Amor y exilio (Isaac B. Singer; fragmento)


Salí a pasear por la calle Franciszkanska y nos pusimos a mirar a mirar los escaparates de las librerías especializadas en libros sagrados. Casi todas se encontraban desiertas. La Torá había dejado de estar de moda. ¿Quién necesitaba tantos comentarios, interpretaciones, exégesis, libros de sermones y de moral? ¿Quién necesitaba explicaciones sobre las interrogantes que le plantearon a Rashi los tosafistas? Además, ya los habían contestado otros autores. Mi padre era plenamente consciente de que sus hijos, Israel Yehoshúa y yo, habían acabado involucrándose en la literatura laica. Mi hermano había publicado varios libros y mi nombre también había aparecido en ocasiones en alguna revista literaria o incluso en el periódico.

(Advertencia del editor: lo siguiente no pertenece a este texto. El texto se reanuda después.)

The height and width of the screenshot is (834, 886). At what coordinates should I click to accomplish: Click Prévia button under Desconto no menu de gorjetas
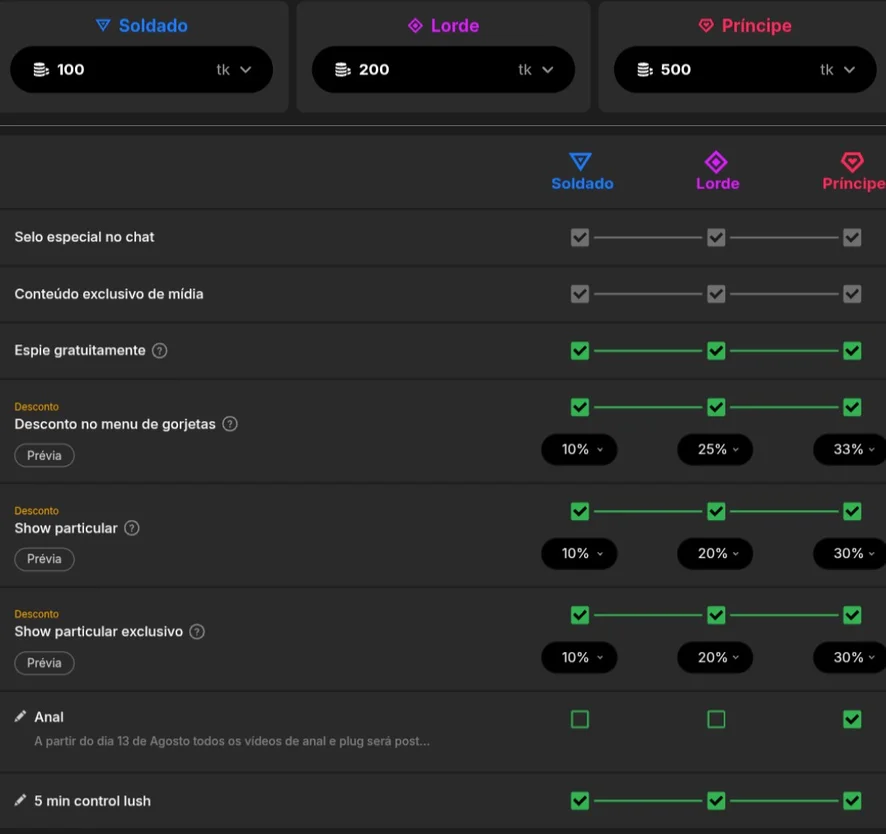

No obstante, mi padre no hablaba del tema, y creo que ni siquiera se permitía pensar en ello. Según él, todos los libros del pensamiento ilustrado, tanto los escritos en hebrero como en yiddish, constituían un veneno para el alma. Los autores eran una banda de payasos libertinos y sinvergüenzas. ¡Qué oprobio y qué vejación sentía por haber engendrado semejante descendencia! Mi padre culpaba de ello a mi madre, la hija de un misnaguid, un oponente del jasidismo. Ella era quien había plantado en nosotros la semilla de la duda y la apostasía. Solo un consuelo le quedaba a mi padre: que no habíamos crecido ignorantes. Habíamos estudiado la Torá, y cualquiera que haya probado alguna vez el sabor de la Torá, jamás olvidará que Dios existe.